The drugs industry has created products for these newly-defined illnesses that have sold very successfully in recent years. “In Canada, for instance, between ’98 and 2002, the consumption of ant-depressants amongst 6 to 12 year-olds has gone up 142 percent,” said St-Onge, citing figures from medical research studies.
Suppression of results is typical of the industry, he asserted: “In fact almost half of studies in clinical trials are suppressed by the industry.” Social anxiety disorder, so defined by the Glaxo-Smith-Kline (GSK) Inc., he reported, can now be combated with that pharmaceutical company’s very own creation, Paxil. Even though the drug is routinely prescribed by doctors and sells well, the Canadian Medical Association Journal (CMAJ) has not found proof of its effectiveness in clinical trials to be convincing. Moreover, Paxil studies by GSK were “suppressed” by the company, St-Onge explained: “The CMAJ got its hands on the study. And there were internal documents by GSK saying to personnel to never publish those studies, because it’s only going to undermine Paxil.”
Mass consumption
Some 43 percent of drugs sold in the world are consumed in the United States, St-Onge stated. Despite this, compared to other countries, health indicators in the U.S. are hardly any better than other Western countries. “In spite of the fact that the U.S. consumes more than twice as many drugs as Great Britain, longevity is longer in Great Britain and mortality is lower,” explained St-Onge.
In the province of Quebec, some $5.5 billion are spent yearly on medication and drugs. Much of this is unnecessary, the professor asserted, countering that the costs of poverty to the healthcare system are greater. “Poor people in Quebec and Canada have 31 percent more hospitalization, 47 percent more low-weight babies and so on,” he cited. “What’s really costing us is poverty.”

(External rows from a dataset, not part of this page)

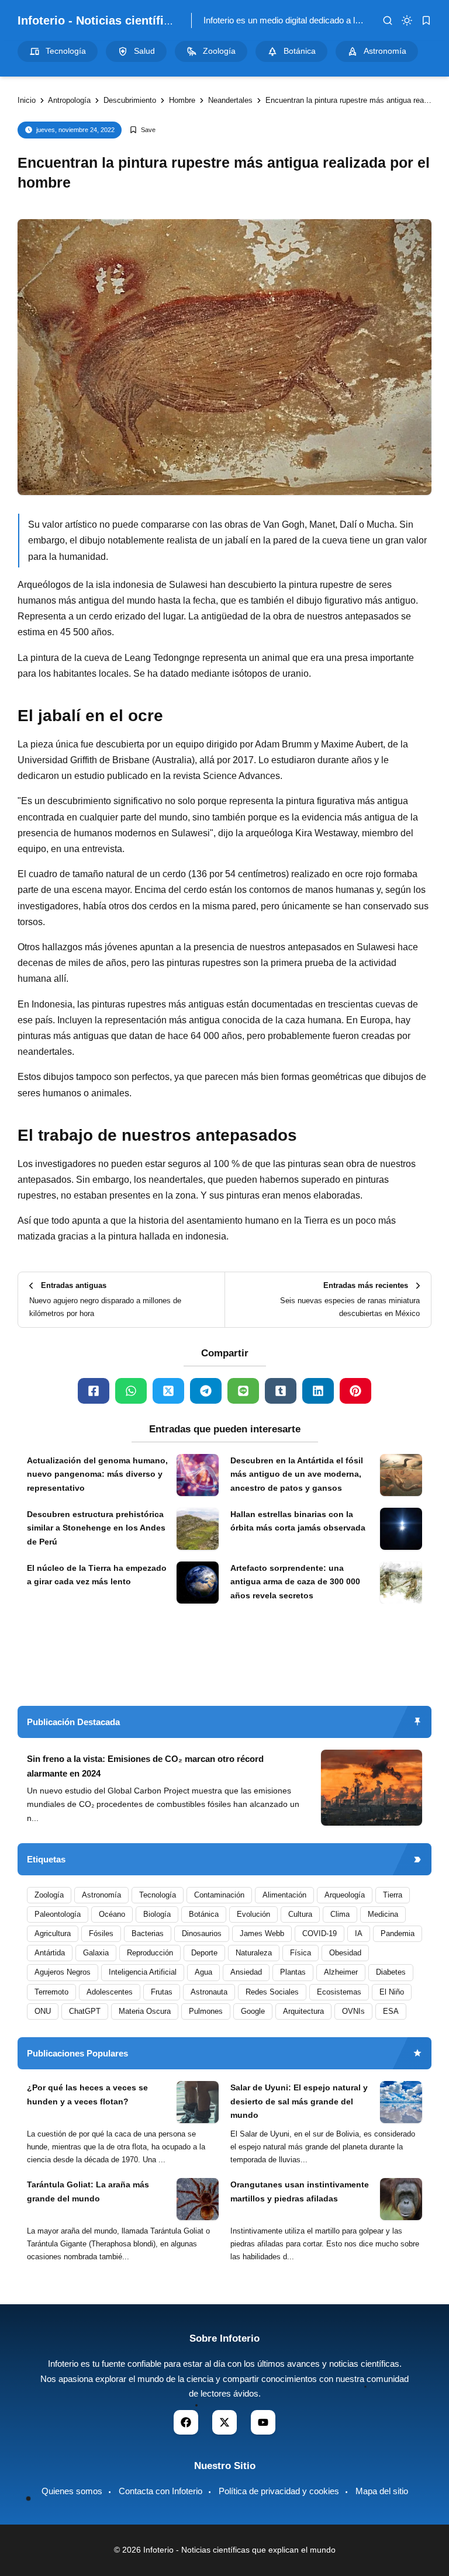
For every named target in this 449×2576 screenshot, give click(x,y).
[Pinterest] (355, 1391)
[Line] (243, 1391)
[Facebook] (93, 1391)
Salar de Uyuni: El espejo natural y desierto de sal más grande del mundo (299, 2101)
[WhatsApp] (131, 1391)
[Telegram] (206, 1391)
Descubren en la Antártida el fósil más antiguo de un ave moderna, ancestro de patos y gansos (296, 1474)
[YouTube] (263, 2422)
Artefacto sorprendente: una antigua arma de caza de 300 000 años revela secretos (295, 1582)
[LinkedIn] (318, 1391)
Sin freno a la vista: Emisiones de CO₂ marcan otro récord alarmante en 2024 (145, 1766)
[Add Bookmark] (142, 130)
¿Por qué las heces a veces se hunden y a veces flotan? (87, 2094)
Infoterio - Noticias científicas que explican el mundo (165, 20)
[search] (387, 20)
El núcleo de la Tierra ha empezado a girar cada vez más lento (97, 1575)
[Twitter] (168, 1391)
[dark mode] (407, 20)
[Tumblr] (280, 1391)
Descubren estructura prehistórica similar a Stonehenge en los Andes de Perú (96, 1528)
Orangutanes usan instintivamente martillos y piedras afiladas (299, 2191)
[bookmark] (426, 20)
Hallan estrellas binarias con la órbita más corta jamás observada (297, 1521)
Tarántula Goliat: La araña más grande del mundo (88, 2191)
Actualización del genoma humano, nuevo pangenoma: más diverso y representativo (97, 1474)
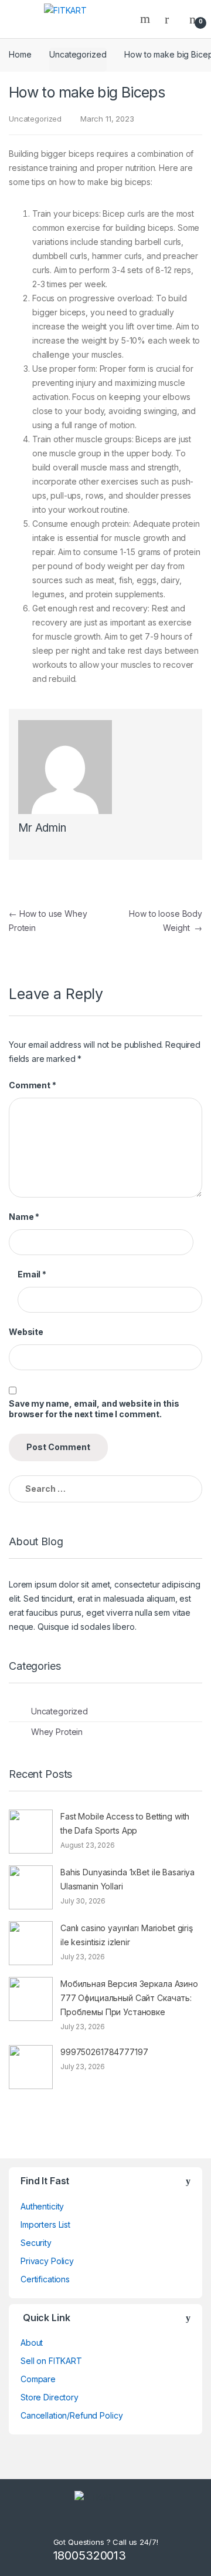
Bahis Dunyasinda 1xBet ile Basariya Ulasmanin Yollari (127, 1879)
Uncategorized (77, 54)
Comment (32, 1085)
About (32, 2343)
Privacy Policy (47, 2261)
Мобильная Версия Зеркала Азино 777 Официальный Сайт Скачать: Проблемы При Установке (129, 1998)
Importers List (45, 2224)
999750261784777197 (104, 2052)
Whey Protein (57, 1732)
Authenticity (42, 2206)
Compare (38, 2379)
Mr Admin (42, 828)
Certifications (45, 2279)
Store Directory (50, 2397)
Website (26, 1332)
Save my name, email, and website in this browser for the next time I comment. (94, 1408)
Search (146, 18)
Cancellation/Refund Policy (71, 2415)
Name (24, 1217)
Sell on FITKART (51, 2361)
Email (32, 1274)
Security (36, 2243)
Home (20, 54)
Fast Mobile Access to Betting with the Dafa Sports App (124, 1823)
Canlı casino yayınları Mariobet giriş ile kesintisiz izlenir (126, 1935)
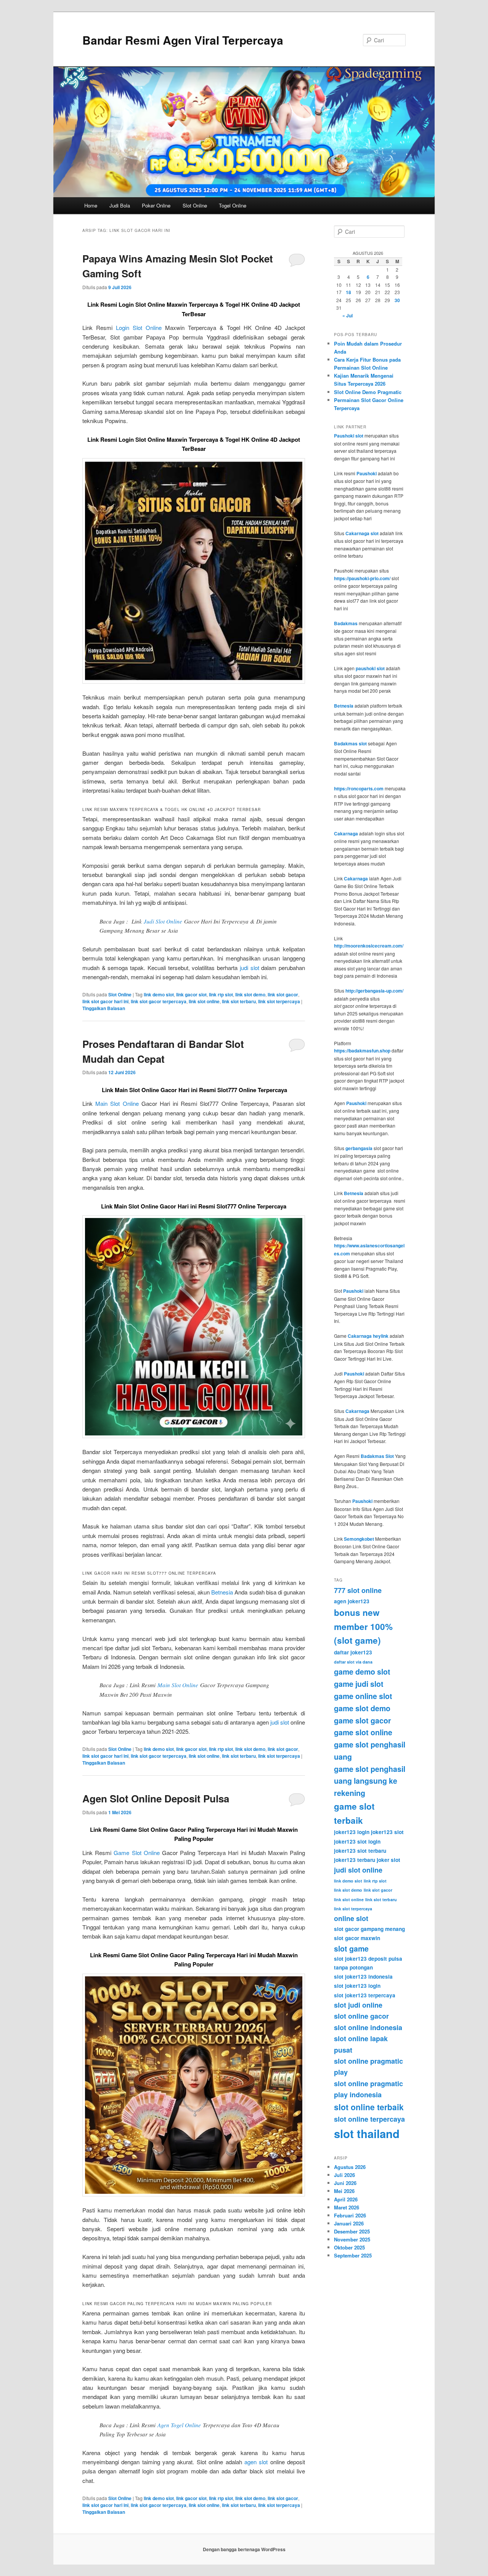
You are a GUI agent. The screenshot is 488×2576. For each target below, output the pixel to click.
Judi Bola (119, 205)
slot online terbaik (369, 2107)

St-Onge, a former professor of Philosophy at Université de Montreal who now teaches at CEGEP Lionel-Groulx in Ste-Therese, concluded that only informed consumers themselves can counter the excessive use of pharmaceutical drugs. “It’s our money, it’s our bodies. It will start with us,” he said. “It’s not the government itself that is going to put on the pressure. It is we that are going to force the government to put pressure on the industry.”